NCFC Insider: Last-round pick Addisyn Merrick's rise to prominence
Addisyn Merrick started as a right-back for the North Carolina Courage in the 2020 NWSL Challenge Cup. How did she, a last-round pick at this year’s draft, manage to climb up the hierarchy of the most successful NWSL club so quickly?
Last February, when the 2019 National Women’s Soccer League reigning champions reported for their first preseason training, North Carolina Courage rookie Addisyn Merrick was in shock.
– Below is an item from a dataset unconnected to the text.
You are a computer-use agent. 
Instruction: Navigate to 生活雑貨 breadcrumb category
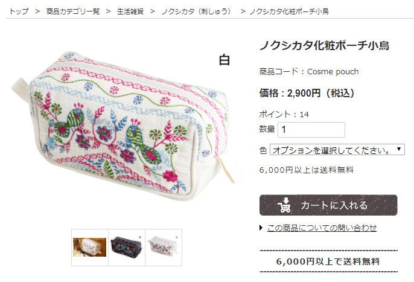(x=130, y=11)
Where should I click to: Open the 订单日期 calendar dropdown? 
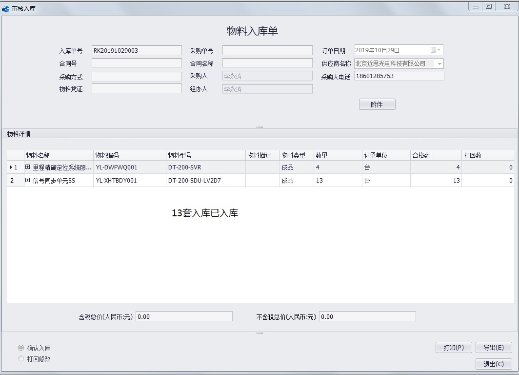point(436,50)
The amount of talent surrounding her on the training ground of WakeMed Soccer Park was so exceptional that the 22-year-old defender began questioning if she belonged on that pitch.
“I am so bad,” Merrick remembers thinking. “This is so embarrassing.”
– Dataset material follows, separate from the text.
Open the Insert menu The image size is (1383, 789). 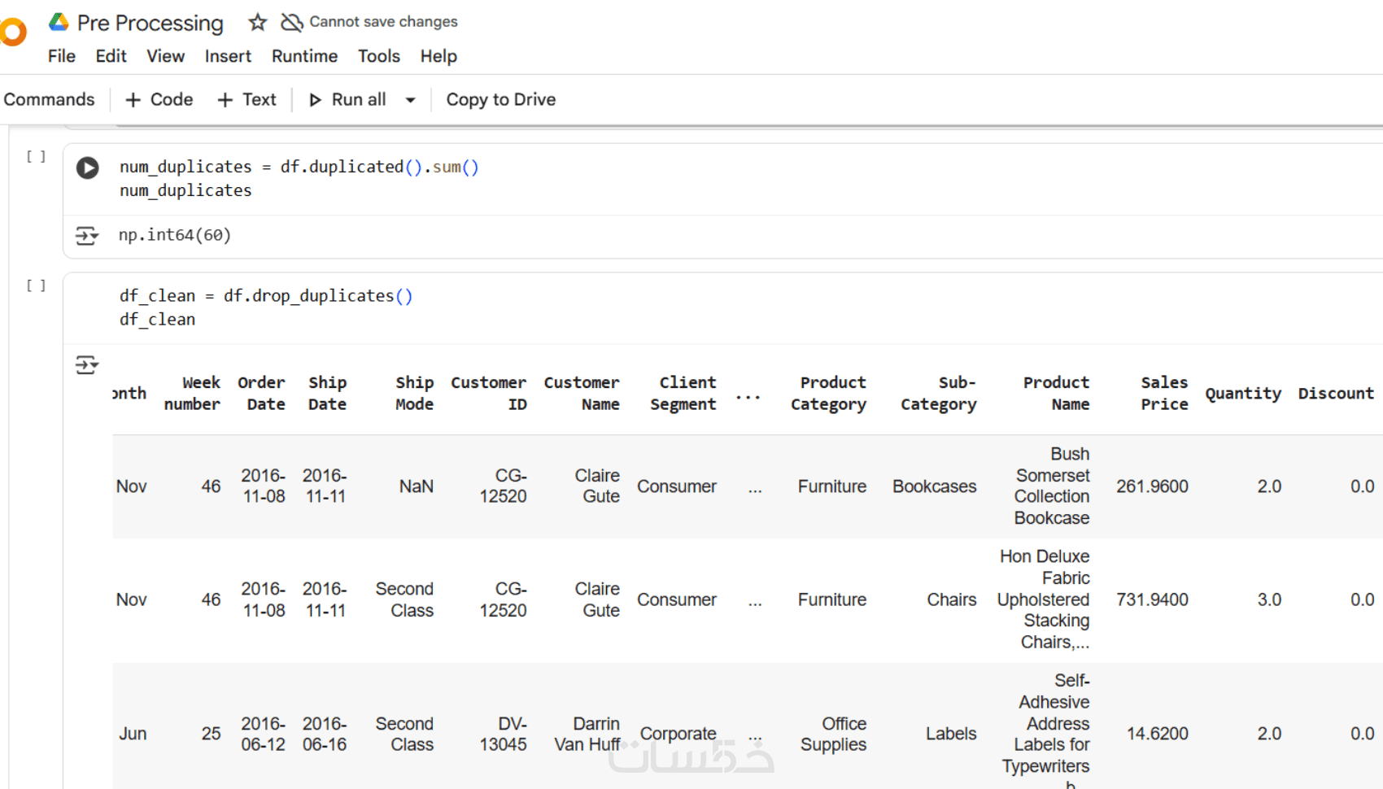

After spending four seasons as a “Jayhawk” for the Kansas University Women’s Soccer team in Lawrence, Kan., the NWSL draft’s fourth-round pick now found herself catapulted onto a football pitch rife with players with international experience, including eight World Cup winners. It did not take long for her to realize that she had to step up her game if she ever hoped to get any playing time in this highly-competitive roster. More specifically, she noticed that there was too wide of a technical gap separating the level of her football skills from the one showcased by her colleagues in blue.
“I need to improve to keep up with the drills,” she would nervously repeat to herself.
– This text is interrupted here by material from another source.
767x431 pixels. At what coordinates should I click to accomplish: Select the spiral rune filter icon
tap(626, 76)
The postponement of the NWSL season due to Covid-19 allowed Merrick to fly home at the beginning of March. Here, her enthusiasm for the game could have easily dissolved into the dull quarantine days. Instead, Merrick made the conscious decision to use the break as the perfect opportunity to work on her individual footballing deficiencies.
It is hard for athletes to push themselves in training when nobody is watching, let alone the fact that the Courage players were left in the dark as to whether an NWSL season would be played at all in 2020. Merrick, however, had a specific reason for putting in the extra work during quarantine: Never again did she want to experience that feeling of uneasiness on the football pitch.
What was supposed to be a relaxing quarantine at home with her family in Lee’s Summit, Missouri turned into an intense six-week training camp.
“I busted my butt during the Covid break,” Merrick said laughing.
She first had to overcome the challenge of finding a field, as Covid-19 safety protocols gradually shut down high school fields, parks, and virtually any green space that she was planning to adopt for her training sessions. After a tenacious scavenger hunt, she eventually found a place to host her “two-a-days.”
For the first couple of weeks, Merrick explained, the training focused on improving her relationship with the ball with drills like slaloming through the cones, juggling with every part of the body, and passing using both feet. The intensity of the training escalated when the team gave her notice that she had to report back to Cary at the beginning of May.
Now, Merrick introduced high-pace activities in her morning training by going on bike rides and completing six-mile runs before turning her attention to the football. The main concept, she explained, was to get herself physically exhausted before getting into technical drills with the ball. By doing this, she was able to replicate the feeling of tiredness that players endure in the later stages of a game.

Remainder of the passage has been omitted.